Stored items:
__________

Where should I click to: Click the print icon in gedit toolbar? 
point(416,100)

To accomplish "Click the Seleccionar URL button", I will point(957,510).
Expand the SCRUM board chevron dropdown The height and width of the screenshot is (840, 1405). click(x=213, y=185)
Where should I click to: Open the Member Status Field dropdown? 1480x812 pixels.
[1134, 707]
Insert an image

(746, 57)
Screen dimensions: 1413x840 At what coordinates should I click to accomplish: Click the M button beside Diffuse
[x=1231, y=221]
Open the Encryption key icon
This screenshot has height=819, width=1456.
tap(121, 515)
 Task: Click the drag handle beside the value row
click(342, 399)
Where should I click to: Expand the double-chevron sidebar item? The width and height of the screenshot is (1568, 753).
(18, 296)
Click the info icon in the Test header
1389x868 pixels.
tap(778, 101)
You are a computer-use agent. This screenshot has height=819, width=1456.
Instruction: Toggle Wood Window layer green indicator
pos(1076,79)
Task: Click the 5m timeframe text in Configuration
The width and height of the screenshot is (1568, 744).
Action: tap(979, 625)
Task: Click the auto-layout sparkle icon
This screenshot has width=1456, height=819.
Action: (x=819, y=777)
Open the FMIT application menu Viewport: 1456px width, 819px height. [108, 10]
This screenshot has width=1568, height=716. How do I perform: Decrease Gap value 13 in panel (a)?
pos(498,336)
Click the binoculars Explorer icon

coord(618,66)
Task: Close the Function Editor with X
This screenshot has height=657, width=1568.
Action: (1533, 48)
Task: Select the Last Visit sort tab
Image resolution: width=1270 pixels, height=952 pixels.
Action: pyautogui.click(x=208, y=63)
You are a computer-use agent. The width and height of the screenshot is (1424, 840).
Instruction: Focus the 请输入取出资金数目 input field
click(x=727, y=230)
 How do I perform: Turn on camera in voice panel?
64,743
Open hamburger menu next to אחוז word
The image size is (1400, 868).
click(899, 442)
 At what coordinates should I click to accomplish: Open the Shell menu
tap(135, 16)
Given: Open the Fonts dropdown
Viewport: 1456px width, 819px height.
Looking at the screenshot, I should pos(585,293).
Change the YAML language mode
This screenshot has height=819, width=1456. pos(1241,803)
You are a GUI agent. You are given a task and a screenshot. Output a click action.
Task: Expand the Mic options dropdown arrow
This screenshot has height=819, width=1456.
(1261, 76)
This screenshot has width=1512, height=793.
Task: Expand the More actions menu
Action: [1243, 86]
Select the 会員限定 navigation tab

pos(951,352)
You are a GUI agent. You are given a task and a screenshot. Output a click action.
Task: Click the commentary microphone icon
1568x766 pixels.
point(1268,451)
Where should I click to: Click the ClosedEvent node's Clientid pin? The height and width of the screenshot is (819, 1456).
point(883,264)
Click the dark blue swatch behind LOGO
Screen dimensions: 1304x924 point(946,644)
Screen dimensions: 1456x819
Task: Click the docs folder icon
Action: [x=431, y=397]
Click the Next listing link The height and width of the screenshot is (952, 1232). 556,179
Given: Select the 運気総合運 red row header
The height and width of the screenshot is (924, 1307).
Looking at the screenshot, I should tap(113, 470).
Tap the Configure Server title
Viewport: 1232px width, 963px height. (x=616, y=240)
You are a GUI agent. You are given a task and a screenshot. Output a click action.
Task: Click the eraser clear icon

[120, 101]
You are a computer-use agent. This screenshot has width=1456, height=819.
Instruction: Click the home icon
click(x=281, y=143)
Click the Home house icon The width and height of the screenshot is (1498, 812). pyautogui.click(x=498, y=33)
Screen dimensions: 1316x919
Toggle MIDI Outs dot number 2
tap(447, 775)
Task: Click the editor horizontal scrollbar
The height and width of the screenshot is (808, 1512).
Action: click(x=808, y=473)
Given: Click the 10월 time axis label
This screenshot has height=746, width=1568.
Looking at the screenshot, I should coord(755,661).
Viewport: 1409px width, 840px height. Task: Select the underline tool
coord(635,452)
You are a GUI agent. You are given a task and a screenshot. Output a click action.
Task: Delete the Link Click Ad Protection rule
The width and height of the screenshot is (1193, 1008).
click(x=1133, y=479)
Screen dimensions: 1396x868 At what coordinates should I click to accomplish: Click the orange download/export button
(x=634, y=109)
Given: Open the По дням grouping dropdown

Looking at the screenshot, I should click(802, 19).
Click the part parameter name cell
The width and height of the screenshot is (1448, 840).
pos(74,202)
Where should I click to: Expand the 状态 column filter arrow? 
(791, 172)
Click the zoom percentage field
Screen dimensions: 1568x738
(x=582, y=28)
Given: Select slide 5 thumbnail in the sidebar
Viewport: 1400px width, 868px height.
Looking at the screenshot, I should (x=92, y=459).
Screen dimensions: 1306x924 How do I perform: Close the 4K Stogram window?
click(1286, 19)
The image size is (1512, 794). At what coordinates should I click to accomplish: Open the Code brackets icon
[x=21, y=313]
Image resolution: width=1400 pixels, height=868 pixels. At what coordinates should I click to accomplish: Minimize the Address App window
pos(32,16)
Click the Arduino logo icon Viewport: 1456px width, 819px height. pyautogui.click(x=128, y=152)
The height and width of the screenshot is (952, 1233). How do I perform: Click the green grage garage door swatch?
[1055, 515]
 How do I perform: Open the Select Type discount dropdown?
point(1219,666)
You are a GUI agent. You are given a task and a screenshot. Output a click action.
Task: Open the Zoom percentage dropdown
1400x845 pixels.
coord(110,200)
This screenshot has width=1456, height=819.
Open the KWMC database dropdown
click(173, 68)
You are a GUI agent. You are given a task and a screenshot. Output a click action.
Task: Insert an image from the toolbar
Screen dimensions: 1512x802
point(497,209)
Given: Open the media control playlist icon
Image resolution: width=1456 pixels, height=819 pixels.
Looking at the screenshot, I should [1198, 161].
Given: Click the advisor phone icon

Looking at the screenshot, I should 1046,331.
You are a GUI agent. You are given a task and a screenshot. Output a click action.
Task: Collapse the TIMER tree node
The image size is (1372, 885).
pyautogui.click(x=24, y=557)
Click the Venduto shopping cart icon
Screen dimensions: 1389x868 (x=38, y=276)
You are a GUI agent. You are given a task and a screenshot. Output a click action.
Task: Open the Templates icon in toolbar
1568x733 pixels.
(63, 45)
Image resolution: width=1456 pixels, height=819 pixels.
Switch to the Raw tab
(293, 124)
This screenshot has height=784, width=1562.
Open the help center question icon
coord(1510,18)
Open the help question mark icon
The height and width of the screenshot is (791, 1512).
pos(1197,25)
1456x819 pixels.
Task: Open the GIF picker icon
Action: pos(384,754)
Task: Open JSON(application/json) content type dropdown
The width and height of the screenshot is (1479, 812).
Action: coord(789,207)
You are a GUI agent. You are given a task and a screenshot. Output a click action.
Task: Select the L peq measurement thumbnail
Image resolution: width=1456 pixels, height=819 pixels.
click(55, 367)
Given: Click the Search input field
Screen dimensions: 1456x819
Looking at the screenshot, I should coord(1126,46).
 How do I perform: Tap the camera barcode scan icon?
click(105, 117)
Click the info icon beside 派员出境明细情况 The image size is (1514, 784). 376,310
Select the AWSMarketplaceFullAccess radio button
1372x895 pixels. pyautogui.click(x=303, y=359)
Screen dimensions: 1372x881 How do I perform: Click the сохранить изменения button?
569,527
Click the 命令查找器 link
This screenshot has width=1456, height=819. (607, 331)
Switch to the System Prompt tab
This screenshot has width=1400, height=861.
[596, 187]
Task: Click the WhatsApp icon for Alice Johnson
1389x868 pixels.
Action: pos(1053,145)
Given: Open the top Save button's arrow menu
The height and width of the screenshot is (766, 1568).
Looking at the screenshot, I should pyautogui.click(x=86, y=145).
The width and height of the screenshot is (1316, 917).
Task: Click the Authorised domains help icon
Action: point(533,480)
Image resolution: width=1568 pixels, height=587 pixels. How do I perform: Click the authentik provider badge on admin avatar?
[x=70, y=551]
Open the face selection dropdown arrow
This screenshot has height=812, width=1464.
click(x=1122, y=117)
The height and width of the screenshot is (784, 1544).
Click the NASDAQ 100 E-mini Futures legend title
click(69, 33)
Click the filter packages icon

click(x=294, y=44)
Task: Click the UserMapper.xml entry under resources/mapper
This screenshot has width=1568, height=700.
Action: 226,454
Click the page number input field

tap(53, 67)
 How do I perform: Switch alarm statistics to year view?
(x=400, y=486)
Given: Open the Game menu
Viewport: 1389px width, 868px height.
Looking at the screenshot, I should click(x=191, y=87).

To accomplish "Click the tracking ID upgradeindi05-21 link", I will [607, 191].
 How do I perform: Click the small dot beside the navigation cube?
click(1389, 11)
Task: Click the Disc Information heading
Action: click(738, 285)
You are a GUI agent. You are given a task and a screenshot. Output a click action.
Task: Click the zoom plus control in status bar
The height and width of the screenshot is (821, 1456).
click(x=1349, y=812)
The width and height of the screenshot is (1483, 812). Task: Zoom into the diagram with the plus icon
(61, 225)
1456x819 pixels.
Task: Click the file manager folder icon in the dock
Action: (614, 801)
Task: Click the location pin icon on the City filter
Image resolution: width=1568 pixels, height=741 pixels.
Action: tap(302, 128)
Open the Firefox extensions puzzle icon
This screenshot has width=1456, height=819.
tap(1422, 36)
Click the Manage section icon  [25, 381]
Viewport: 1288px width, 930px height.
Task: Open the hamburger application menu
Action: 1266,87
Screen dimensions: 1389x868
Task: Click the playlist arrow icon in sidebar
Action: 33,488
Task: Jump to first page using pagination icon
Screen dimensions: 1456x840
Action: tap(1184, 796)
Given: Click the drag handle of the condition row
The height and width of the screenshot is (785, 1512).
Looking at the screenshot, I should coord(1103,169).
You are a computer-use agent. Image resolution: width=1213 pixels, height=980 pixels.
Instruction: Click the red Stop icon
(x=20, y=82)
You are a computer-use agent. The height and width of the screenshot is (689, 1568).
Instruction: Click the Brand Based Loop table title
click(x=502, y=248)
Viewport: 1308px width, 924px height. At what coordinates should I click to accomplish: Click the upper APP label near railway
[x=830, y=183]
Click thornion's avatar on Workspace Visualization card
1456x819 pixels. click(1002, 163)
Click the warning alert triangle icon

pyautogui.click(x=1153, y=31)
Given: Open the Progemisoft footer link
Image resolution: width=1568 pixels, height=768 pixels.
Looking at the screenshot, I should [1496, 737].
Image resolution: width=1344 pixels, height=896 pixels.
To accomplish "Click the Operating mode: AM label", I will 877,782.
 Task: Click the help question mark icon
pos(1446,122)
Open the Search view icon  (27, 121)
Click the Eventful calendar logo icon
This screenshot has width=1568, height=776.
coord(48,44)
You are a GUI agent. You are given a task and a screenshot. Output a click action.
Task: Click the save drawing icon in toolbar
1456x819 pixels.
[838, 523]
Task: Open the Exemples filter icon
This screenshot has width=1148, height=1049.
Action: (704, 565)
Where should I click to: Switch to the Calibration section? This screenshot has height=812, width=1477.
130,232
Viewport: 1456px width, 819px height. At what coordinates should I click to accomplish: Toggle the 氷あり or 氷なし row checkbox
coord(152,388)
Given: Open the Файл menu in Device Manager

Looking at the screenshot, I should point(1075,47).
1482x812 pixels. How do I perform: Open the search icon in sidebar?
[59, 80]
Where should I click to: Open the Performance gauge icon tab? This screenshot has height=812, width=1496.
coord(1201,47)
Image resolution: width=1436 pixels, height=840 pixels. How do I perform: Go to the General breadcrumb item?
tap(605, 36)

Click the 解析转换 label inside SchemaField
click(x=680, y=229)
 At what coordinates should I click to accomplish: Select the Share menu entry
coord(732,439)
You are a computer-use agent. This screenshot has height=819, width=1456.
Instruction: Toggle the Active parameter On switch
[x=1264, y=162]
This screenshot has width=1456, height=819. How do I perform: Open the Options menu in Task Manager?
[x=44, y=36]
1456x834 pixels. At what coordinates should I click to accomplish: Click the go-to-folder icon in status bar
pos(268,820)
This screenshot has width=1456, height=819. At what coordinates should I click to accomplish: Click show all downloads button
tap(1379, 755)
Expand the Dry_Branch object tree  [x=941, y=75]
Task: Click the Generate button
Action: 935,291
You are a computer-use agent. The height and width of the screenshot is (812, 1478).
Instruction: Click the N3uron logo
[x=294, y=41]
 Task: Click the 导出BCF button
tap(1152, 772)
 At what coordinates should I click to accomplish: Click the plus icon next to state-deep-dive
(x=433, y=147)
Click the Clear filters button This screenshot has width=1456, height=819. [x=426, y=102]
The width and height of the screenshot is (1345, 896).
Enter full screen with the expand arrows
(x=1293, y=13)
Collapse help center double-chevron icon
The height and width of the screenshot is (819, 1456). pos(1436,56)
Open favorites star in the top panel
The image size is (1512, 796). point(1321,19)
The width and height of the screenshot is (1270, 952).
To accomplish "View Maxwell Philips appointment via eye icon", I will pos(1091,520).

__________

**Exercise instructions**
The lines above from the one containing "The image size is (1372, 885)." through the one containing "This screenshot has height=784, width=1562." are to be set down exactly, and no others.

**Finished exercise**
The image size is (1372, 885).
pyautogui.click(x=24, y=557)
Click the Venduto shopping cart icon
Screen dimensions: 1389x868 (x=38, y=276)
You are a GUI agent. You are given a task and a screenshot. Output a click action.
Task: Open the Templates icon in toolbar
1568x733 pixels.
(63, 45)
Image resolution: width=1456 pixels, height=819 pixels.
Switch to the Raw tab
(293, 124)
This screenshot has height=784, width=1562.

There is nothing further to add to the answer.